Consignes:
1. D'après la critique de La Ligne Verte, quel film de King et Darabont y est qualifié de « claque » ?
2. Dites si chacune de ces affirmations concorde avec la critique de La Ligne Verte, en répondant par oui ou non et en citant les mots décisifs du texte. (a) The Mist s'en sortait avec les honneurs. (b) Le film avait été vu en entier avant la rédaction de la critique. (c) La Ligne Verte repose sur un roman-feuilleton.
3. Rédigez la suite de la critique de La Ligne Verte, à partir de sa dernière phrase.

Texte source:
+ + + + + + +

Prenez une grande casserole carcérale, faites-y revenir à feu doux une tranche de fantastique à la King puis saupoudrez de Darabont : il ne vous reste alors plus qu’à servir le tout sur grand écran, votre Ligne Verte est prête à être dégustée.
Un long-métrage à la sauce King & Darabont, c’est décidément du sérieux : Les Évadés était une claque, The Mist s’en sortait avec les honneurs et, entre les deux, La Ligne Verte traumatisait toute une génération de spectateurs. Ayant à présent acquis la certitude que je ne l’avais jamais visionné dans sa totalité, ou tout du moins de manière fragmentée, il est aisé de le qualifier d’objet percutant : car par-delà la solidité d’un projet réunissant le roman-feuilleton d’un maître du genre et le savoir-faire, d’ailleurs en tant que scénariste, d’un coutumier du fait, il y a surtout un récit surprenant.

+ + + + + + +

Données fournies:
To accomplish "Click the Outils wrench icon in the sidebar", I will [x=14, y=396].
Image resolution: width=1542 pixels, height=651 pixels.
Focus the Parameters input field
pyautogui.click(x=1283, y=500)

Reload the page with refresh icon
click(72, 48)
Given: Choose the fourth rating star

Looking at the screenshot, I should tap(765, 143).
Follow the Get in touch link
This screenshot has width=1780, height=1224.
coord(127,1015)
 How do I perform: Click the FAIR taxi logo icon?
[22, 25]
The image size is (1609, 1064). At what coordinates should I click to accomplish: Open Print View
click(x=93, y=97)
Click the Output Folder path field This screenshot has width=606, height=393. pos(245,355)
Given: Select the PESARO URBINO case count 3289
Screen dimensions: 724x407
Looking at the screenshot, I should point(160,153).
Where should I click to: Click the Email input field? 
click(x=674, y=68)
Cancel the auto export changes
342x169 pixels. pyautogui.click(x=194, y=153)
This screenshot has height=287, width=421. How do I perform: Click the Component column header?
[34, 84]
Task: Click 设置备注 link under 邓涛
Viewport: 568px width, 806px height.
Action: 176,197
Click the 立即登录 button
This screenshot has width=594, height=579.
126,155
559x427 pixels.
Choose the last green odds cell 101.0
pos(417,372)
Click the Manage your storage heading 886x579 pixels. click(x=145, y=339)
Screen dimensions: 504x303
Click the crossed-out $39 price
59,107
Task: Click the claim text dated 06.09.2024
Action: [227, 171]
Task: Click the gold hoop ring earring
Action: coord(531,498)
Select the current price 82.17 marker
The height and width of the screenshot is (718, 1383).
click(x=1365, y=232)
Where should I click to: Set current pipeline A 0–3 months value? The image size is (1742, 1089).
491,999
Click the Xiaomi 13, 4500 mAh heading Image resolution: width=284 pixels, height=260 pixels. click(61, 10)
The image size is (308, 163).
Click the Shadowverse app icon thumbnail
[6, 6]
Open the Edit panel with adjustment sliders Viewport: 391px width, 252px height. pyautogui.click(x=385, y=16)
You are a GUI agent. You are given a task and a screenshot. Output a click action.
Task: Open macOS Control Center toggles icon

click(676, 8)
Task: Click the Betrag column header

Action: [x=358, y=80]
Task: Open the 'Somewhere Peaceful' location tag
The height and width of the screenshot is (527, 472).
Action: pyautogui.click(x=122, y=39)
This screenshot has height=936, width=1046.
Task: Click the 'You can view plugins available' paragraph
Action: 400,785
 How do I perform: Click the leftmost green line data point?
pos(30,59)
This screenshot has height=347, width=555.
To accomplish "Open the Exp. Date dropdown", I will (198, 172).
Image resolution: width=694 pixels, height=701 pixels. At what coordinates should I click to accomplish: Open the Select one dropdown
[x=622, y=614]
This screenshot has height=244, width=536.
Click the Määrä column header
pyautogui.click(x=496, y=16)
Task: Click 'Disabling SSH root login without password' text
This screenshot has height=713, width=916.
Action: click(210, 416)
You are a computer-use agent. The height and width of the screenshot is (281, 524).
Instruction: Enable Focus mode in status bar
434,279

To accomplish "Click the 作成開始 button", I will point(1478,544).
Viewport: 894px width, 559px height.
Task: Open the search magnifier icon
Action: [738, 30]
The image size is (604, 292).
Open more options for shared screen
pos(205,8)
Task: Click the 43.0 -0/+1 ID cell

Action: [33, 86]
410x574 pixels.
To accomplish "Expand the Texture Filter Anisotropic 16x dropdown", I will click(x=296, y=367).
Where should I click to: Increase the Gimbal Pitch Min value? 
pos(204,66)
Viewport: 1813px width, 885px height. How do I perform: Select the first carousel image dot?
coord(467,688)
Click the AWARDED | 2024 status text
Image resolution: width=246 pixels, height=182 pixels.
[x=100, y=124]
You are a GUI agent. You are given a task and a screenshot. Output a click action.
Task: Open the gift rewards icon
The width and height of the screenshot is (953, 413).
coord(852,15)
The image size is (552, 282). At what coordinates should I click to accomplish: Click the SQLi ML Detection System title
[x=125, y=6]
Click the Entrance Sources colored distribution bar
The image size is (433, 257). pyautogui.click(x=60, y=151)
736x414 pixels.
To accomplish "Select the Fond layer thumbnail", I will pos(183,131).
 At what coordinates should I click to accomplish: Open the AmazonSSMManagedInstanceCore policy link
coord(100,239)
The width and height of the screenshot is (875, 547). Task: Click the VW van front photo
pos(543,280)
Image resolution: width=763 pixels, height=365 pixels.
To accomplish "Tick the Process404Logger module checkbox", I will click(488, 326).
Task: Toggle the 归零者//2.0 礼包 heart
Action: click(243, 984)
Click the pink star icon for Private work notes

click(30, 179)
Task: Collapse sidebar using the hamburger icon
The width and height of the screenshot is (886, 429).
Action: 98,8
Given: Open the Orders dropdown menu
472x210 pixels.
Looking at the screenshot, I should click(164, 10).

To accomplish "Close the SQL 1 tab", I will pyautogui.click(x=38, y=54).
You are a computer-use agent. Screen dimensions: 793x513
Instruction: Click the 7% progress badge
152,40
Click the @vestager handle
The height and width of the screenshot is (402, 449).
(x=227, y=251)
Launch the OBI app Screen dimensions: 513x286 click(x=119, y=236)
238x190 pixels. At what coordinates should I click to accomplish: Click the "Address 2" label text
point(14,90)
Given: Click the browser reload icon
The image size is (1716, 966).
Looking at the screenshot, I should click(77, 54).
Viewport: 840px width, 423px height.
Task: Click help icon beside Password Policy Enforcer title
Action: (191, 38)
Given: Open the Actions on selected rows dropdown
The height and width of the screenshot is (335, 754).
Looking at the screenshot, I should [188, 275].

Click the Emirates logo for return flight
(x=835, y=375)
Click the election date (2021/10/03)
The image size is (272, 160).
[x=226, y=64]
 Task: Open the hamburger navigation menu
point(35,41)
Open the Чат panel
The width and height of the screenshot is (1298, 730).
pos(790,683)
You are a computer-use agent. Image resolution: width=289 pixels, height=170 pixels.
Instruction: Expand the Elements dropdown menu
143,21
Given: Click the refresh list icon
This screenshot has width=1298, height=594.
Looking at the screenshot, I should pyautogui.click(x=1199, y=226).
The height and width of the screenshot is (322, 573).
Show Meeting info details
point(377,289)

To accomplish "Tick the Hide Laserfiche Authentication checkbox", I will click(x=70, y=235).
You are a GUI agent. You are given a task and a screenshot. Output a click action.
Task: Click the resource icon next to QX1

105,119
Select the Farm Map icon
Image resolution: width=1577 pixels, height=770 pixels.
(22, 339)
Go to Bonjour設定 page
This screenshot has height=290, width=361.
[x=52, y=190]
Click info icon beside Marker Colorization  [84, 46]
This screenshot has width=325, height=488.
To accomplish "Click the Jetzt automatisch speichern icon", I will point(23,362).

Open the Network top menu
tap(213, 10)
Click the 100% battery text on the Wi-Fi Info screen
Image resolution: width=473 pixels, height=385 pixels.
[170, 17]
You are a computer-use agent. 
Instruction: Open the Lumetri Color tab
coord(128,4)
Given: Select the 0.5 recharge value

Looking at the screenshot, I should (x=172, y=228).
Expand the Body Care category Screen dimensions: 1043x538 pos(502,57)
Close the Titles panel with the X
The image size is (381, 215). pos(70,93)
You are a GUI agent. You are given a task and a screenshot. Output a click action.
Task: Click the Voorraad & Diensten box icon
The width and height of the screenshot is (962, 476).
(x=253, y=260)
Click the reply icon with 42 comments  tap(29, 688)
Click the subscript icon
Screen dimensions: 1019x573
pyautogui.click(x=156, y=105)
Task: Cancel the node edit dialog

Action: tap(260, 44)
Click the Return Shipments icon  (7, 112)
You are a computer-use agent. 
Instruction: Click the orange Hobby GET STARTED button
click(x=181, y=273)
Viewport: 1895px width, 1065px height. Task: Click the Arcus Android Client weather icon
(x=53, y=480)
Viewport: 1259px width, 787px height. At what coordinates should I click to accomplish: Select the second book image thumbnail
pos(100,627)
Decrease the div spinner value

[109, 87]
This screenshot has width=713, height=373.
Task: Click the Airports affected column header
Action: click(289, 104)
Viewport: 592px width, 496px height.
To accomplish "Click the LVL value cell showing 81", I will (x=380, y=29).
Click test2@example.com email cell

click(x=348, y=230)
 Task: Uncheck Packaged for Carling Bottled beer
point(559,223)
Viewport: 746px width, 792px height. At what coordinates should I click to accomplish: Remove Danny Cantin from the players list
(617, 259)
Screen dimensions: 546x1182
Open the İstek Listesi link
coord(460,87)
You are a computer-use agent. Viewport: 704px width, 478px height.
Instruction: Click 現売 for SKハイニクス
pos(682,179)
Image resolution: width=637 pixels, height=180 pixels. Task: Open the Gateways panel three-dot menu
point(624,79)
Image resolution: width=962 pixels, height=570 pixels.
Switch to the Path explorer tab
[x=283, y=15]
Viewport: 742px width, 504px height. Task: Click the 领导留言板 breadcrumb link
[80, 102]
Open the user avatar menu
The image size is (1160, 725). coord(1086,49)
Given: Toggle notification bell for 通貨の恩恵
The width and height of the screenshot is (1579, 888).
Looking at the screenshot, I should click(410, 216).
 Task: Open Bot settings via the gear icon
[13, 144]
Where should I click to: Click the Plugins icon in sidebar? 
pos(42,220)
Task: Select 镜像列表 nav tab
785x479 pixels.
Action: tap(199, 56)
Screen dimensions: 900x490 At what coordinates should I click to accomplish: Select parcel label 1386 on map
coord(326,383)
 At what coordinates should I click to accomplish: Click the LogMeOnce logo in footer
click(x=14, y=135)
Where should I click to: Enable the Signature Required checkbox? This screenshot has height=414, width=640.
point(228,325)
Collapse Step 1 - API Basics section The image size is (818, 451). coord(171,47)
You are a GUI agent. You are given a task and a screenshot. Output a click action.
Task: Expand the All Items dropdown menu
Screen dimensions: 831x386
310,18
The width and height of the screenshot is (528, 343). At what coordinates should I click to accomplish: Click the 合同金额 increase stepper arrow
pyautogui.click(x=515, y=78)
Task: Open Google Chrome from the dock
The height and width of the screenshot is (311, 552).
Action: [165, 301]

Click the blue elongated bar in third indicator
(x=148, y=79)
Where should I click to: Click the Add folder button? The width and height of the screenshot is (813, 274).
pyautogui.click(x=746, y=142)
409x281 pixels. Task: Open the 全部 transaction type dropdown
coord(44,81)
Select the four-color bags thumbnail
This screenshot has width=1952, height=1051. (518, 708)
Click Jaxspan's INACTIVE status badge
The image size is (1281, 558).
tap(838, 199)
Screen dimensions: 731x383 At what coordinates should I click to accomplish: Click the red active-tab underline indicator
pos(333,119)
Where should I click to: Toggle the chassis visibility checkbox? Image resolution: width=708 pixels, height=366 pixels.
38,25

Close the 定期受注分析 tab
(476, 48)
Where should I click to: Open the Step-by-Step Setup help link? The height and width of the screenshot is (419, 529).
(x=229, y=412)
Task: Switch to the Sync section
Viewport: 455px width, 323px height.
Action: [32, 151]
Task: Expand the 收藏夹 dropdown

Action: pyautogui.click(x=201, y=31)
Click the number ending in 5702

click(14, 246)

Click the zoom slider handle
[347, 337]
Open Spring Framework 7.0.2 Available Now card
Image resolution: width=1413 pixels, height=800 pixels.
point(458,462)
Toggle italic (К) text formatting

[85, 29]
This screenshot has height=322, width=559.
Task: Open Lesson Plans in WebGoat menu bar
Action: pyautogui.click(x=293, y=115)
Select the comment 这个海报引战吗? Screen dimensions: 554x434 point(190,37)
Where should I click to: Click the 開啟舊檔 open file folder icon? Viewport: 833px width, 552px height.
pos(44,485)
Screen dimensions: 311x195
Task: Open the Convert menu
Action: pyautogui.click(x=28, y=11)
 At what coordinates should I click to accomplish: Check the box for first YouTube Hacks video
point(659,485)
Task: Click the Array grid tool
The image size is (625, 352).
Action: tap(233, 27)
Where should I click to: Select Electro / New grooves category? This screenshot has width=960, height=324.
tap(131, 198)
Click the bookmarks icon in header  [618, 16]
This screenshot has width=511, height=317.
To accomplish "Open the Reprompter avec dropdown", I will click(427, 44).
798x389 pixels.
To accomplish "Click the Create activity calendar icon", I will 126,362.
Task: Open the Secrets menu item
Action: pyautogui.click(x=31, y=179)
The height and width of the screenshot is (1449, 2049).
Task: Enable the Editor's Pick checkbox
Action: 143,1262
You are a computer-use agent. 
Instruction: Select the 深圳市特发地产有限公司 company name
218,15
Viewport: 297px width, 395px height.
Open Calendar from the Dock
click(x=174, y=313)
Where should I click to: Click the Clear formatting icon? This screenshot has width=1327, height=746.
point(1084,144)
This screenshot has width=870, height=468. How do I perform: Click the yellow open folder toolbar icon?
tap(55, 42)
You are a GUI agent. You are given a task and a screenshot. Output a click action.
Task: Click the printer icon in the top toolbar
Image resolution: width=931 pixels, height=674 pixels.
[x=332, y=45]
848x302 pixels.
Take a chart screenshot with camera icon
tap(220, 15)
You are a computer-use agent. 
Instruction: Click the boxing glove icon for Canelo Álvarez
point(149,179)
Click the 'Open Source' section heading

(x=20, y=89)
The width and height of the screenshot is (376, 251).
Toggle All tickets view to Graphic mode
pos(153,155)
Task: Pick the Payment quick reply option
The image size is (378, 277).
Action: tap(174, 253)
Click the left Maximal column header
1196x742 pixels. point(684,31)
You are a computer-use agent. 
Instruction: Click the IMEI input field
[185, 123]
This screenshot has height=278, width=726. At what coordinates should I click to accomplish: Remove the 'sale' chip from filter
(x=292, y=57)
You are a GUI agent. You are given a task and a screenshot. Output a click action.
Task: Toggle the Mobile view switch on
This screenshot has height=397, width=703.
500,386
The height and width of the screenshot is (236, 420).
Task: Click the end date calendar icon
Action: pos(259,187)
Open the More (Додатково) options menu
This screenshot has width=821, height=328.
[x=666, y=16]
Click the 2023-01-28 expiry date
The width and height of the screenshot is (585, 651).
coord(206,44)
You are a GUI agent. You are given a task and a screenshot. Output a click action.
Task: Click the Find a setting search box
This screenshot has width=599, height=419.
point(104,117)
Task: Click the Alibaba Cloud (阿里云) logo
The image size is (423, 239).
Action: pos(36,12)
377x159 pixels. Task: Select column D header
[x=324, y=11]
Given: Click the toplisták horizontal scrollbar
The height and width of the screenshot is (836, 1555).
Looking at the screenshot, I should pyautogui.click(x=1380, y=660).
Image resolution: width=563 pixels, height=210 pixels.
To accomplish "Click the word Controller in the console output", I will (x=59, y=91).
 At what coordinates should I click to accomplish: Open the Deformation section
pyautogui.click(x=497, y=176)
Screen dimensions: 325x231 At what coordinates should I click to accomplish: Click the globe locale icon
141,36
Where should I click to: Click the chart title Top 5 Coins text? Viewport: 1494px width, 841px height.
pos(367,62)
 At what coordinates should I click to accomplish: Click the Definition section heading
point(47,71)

+ + + + + + +

Réponses:
1. Les Évadés.

2.
(a) Oui : « The Mist s’en sortait avec les honneurs ».
(b) Non : « je ne l’avais jamais visionné dans sa totalité ».
(c) Oui : « réunissant le roman-feuilleton d’un maître du genre ».

3.
Cette notion de surprise prévaut tout d’abord quant à son étiquette d’intrigue tire-larme, au ton tragique allant crescendo : certes, les glandes lacrymales furent sollicitées, mais il serait malvenu de qualifier l’effet de malhonnête comme central. Car La Ligne Verte n’est pas seulement l’histoire d’un innocent allant à l’échafaud, et dont le cadre pénitencier aurait joué le rôle de carcan exclusif d’une injustice insupportable : vie et mort, empathie et cruauté, joies et peines (...) et l’éternelle balance entre le bien et le mal sont autant de dualités étoffant un fil rouge de prime abord simpliste, mais bel et bien riche de thématiques.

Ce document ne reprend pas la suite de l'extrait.